AS INTERMITÊNCIAS DA MORTE, José Saramago
Um amigo perguntou o que eu estava lendo e eu disse que “muita coisa desinteressante”. Depois concertei a frase e disse que estava relendo um romance do Saramago, autor português que gosto tanto quanto gosto de Fernando Pessoa. O tal amigo que não lê nada além das frases motivacionais das redes sociais disse “Saramago é velho, inofensivo e lembra um cágado”. Essa descrição parece coerente se o escritor estiver calado, do contrário, o poder corrosivo das palavras que ele profere te obriga rever suas primeiras impressões. Não é velho como coisa que não serve embora na foto tivesse 82 anos, não morreu pois é eterno; nem é inofensivo batráquio de água doce, mas dragão cuja língua inflamada, portuguesa, renova o sentido perdido das relações humanas.
O romance em questão que teve lançamento mundial no Brasil é AS INTERMITÊNCIAS DA MORTE, é um livro de 207 páginas denso.
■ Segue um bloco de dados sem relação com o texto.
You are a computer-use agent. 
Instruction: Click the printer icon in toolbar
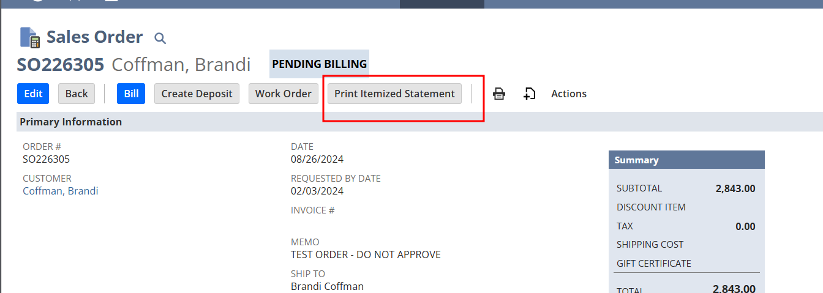[x=499, y=94]
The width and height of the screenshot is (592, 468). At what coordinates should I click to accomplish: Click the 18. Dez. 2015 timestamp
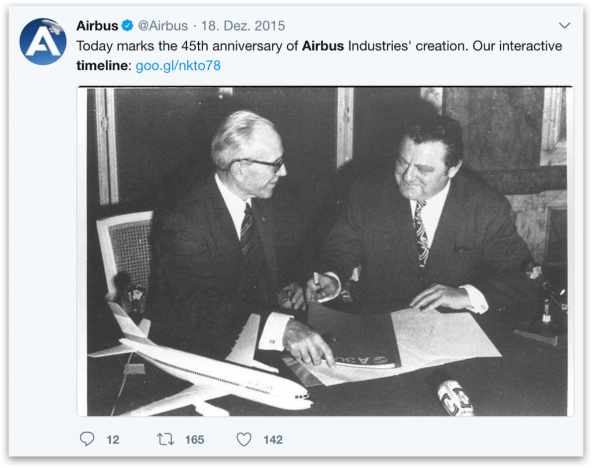coord(243,25)
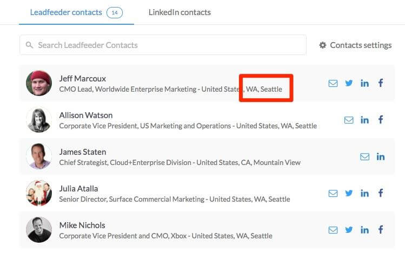This screenshot has width=405, height=254.
Task: Email Mike Nichols via envelope icon
Action: (333, 230)
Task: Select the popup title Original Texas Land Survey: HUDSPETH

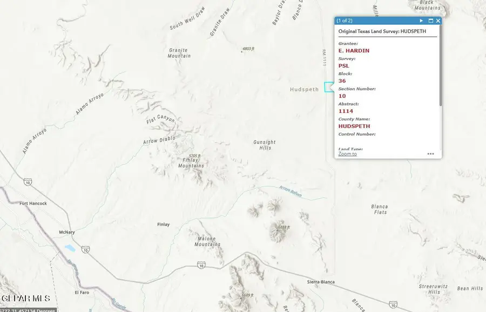Action: (x=381, y=31)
Nele, Saramago desarticula os pilares da civilização ocidental relatando a “inverídica porem certa” história de um país beneficiado com a interrupção da morte. Incertezas à parte, o medo da morte manipulado desde sempre dera origem a estruturas políticas que pareciam perpétuas e que, agora, agonizam. Estado e Igreja não são os únicos corpos que cheiram mal nesse país inventado e cada cidadão terá que conviver com a falência das funções de seus órgãos e a agonia de não ter fim o que já não tem utilidade.
Neste cenário apocalíptico, surge a impossibilidade do amor: a Morte, personagem principal, não consegue levar um certo musico e, intrigada pelas razões do seu fracasso, determinada em conhecer melhor aquele homem, se materializa num corpo comum não assustador e avança sobre o cotidiano monótono. O encontro pode mudar ou reverter tudo.
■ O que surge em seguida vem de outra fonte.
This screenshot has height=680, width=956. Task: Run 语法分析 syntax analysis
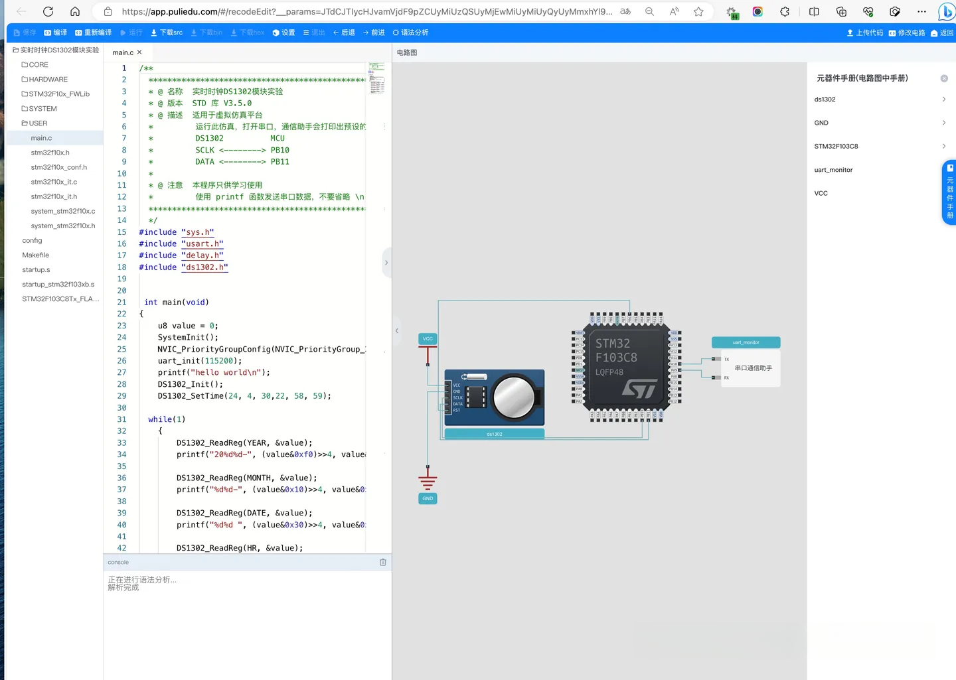coord(410,33)
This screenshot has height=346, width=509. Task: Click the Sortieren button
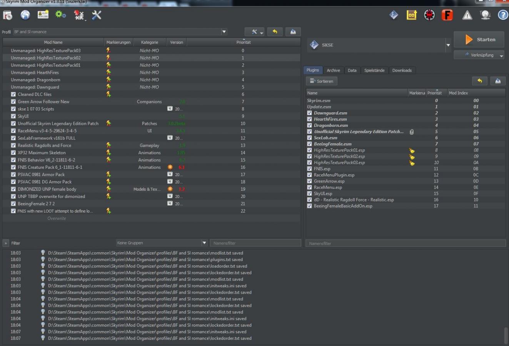click(x=322, y=81)
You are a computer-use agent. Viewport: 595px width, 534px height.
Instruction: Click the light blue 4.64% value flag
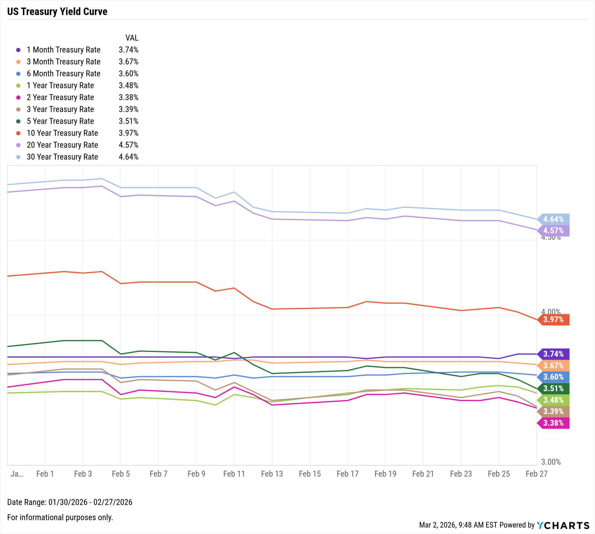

Aqui não existe saída, a vida continua circunscrita aos limites do medo. Ninguém vai morrer e, no entanto, todos já estão mortos. O prazer de ler um romance de Saramago, qualquer um da vasta obra, é igual a alegria de encontrar um conhecido nosso em meio a multidão inquieta de uma cidade qualquer em que nós estamos acostumados.